▶ _Stated goal_
Copy the lines below word for word, starting with the line containing "The image size is (1440, 553)." and ending with the line containing "coord(250,280)", both included.

▶ _Information shown_

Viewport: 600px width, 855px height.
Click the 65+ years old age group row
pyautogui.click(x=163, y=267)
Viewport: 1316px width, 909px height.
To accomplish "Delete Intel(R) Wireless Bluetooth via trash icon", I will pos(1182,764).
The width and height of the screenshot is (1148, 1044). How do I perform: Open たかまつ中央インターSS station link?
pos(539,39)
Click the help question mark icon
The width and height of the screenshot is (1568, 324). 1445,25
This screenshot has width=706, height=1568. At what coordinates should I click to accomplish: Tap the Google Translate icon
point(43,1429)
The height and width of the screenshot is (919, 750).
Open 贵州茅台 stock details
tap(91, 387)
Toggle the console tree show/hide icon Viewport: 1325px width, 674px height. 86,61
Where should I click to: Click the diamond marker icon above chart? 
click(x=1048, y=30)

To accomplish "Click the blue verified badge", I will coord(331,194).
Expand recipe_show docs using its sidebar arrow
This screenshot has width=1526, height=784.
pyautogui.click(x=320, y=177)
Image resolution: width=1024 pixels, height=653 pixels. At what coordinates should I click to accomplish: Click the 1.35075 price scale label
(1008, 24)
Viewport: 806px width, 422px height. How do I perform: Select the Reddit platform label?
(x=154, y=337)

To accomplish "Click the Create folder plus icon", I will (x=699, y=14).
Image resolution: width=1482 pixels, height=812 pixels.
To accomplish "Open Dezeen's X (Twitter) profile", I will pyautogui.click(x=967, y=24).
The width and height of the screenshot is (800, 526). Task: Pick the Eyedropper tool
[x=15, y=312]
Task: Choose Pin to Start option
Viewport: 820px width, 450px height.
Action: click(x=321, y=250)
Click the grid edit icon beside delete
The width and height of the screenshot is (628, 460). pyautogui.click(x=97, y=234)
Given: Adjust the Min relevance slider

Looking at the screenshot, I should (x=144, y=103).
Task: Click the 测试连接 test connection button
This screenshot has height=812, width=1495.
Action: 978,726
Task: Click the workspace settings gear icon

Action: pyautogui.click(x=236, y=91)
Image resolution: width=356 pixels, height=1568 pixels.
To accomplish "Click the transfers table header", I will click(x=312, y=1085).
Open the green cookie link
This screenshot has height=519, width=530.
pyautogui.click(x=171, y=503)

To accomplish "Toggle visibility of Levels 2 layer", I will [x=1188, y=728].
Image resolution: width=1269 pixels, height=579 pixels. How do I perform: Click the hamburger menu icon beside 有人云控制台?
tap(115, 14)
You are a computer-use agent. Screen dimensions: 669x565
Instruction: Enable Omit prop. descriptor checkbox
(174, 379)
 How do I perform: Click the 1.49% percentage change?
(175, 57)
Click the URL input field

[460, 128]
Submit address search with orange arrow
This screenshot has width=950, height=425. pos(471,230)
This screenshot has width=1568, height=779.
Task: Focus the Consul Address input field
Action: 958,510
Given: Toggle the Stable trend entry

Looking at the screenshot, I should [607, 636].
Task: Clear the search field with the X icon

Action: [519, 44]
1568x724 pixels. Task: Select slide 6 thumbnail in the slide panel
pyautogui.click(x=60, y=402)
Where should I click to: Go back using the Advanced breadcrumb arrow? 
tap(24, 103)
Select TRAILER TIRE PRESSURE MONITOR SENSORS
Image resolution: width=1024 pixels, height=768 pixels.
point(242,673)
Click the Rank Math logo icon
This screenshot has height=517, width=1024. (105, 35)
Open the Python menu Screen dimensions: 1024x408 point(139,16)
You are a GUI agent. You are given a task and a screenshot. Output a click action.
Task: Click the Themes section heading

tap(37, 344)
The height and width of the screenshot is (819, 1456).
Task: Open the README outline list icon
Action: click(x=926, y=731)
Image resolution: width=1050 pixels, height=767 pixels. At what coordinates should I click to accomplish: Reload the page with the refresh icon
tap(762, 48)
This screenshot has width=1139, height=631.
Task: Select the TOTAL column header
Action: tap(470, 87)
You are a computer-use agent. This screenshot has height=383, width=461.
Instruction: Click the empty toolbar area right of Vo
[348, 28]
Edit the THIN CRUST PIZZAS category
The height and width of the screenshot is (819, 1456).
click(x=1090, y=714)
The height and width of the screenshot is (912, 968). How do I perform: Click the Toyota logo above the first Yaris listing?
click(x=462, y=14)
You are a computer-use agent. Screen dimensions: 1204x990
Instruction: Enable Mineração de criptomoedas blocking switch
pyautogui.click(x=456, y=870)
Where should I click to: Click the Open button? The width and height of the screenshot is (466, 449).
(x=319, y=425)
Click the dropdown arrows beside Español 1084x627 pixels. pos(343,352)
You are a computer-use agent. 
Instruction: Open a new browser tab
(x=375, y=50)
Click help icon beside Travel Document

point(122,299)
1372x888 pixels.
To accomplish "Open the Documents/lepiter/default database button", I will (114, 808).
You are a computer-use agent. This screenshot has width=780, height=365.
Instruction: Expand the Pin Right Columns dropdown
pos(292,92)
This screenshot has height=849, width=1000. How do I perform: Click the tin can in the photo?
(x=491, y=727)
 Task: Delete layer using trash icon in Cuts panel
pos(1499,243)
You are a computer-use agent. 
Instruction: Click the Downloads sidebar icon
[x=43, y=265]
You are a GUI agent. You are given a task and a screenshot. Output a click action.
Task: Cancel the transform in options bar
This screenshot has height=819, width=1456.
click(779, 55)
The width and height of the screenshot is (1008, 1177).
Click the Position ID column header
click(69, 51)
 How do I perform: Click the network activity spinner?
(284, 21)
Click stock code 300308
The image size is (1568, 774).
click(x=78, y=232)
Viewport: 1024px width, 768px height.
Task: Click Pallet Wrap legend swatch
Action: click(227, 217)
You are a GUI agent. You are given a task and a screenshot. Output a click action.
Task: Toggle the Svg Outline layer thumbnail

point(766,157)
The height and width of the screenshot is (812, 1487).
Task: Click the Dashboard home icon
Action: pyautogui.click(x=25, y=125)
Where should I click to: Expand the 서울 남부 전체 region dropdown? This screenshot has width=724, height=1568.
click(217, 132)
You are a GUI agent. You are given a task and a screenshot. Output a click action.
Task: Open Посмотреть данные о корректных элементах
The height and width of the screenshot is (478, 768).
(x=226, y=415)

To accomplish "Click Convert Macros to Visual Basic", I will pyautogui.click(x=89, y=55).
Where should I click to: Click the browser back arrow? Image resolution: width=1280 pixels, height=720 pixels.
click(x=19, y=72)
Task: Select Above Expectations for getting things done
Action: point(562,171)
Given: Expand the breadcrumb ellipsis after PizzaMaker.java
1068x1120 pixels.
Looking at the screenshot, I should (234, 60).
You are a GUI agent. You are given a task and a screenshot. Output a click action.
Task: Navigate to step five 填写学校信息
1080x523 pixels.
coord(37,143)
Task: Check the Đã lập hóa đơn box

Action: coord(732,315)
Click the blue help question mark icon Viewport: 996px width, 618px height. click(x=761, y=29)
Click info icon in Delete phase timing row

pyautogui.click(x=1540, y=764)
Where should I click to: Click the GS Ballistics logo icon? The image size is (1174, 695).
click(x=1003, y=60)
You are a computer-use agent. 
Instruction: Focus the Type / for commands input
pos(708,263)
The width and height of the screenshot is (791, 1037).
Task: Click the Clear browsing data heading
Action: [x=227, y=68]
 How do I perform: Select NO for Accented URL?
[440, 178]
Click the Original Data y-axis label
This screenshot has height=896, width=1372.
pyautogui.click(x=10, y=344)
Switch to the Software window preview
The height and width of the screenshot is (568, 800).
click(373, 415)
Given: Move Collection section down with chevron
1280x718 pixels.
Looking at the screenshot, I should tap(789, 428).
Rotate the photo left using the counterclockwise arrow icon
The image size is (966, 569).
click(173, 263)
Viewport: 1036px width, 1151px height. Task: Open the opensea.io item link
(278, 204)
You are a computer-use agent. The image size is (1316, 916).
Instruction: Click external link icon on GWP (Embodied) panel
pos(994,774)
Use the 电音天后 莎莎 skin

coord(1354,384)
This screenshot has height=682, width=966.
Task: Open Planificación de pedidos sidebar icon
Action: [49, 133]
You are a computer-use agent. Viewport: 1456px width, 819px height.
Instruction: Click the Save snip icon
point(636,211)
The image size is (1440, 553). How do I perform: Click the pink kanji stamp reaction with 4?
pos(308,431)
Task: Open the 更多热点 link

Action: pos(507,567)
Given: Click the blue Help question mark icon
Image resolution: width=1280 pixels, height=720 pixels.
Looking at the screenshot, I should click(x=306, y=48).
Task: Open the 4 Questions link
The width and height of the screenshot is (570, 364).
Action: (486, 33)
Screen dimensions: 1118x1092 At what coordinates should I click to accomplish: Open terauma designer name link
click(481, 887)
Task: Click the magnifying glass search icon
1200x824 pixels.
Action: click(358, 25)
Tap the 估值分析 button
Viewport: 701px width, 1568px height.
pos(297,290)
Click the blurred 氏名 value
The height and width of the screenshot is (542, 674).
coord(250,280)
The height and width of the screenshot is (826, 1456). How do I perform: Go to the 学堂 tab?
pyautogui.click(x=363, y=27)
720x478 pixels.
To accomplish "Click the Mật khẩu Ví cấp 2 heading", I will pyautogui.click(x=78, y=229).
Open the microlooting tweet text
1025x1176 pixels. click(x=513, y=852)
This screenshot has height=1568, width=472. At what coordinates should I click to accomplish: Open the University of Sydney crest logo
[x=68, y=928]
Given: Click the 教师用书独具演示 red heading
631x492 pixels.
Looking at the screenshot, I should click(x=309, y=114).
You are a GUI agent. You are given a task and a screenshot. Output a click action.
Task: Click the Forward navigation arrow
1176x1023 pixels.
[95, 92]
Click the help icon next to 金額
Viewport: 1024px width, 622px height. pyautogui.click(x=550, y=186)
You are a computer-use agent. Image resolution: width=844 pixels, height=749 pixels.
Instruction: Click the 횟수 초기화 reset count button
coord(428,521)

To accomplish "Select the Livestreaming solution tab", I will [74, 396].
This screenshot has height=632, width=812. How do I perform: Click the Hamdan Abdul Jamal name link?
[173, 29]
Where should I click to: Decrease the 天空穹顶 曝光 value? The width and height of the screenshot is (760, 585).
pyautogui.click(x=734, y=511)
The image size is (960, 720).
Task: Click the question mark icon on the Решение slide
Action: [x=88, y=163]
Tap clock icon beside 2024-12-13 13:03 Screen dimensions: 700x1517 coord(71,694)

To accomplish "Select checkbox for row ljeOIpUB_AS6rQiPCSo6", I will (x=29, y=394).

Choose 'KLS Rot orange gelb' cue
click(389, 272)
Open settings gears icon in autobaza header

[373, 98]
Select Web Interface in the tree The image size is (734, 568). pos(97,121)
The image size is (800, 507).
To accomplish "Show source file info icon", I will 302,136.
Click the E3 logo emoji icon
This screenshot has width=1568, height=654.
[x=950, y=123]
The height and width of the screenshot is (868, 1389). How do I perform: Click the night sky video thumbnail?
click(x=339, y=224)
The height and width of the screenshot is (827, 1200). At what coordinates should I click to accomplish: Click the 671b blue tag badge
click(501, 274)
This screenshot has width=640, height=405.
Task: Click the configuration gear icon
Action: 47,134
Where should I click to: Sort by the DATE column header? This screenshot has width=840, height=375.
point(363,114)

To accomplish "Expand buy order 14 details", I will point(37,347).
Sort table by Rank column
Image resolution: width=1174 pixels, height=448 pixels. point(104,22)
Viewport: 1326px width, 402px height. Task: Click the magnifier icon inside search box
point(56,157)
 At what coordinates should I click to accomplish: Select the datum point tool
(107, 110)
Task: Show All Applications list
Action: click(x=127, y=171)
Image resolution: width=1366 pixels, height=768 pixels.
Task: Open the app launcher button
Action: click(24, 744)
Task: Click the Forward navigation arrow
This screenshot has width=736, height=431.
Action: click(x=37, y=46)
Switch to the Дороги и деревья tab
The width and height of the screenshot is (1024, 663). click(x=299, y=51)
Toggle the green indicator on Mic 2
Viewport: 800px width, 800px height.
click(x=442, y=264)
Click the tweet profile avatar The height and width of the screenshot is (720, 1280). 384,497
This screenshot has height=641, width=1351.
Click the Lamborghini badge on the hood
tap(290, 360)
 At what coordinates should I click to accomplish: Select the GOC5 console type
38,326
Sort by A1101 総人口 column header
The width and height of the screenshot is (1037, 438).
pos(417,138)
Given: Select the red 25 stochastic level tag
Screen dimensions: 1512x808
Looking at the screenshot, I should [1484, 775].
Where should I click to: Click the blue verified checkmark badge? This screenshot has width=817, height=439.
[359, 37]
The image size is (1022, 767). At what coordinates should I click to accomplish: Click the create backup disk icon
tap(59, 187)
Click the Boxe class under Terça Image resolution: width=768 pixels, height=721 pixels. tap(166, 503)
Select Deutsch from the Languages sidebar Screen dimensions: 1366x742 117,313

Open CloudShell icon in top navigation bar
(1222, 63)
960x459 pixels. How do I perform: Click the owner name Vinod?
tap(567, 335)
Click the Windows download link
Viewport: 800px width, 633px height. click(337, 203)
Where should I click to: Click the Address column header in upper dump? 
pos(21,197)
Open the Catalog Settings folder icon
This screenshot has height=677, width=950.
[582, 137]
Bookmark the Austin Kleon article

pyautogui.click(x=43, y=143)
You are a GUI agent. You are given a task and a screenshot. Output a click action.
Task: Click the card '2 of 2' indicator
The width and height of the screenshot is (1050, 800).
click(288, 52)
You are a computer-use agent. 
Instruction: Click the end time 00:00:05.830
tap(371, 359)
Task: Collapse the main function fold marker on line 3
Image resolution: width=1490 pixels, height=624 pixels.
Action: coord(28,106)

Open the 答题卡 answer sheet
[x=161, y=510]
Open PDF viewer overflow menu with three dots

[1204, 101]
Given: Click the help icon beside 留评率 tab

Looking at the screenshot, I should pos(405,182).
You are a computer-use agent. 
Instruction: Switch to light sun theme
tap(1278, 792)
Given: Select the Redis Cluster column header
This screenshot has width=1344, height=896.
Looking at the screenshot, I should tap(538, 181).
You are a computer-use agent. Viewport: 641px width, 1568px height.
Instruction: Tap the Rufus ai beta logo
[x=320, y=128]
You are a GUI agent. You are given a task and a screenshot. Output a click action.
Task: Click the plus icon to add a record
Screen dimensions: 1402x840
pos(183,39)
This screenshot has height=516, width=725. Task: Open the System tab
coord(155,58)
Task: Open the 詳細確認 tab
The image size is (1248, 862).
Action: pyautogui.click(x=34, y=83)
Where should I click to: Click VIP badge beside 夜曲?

▶ _Task response_
The image size is (1440, 553). How do I perform: Click the pink kanji stamp reaction with 4?
pos(308,431)
Task: Open the 更多热点 link

Action: pos(507,567)
Given: Click the blue Help question mark icon
Image resolution: width=1280 pixels, height=720 pixels.
Looking at the screenshot, I should click(x=306, y=48).
Task: Open the 4 Questions link
The width and height of the screenshot is (570, 364).
Action: (486, 33)
Screen dimensions: 1118x1092 At what coordinates should I click to accomplish: Open terauma designer name link
click(481, 887)
Task: Click the magnifying glass search icon
1200x824 pixels.
Action: click(358, 25)
Tap the 估值分析 button
Viewport: 701px width, 1568px height.
pos(297,290)
Click the blurred 氏名 value
The height and width of the screenshot is (542, 674).
coord(250,280)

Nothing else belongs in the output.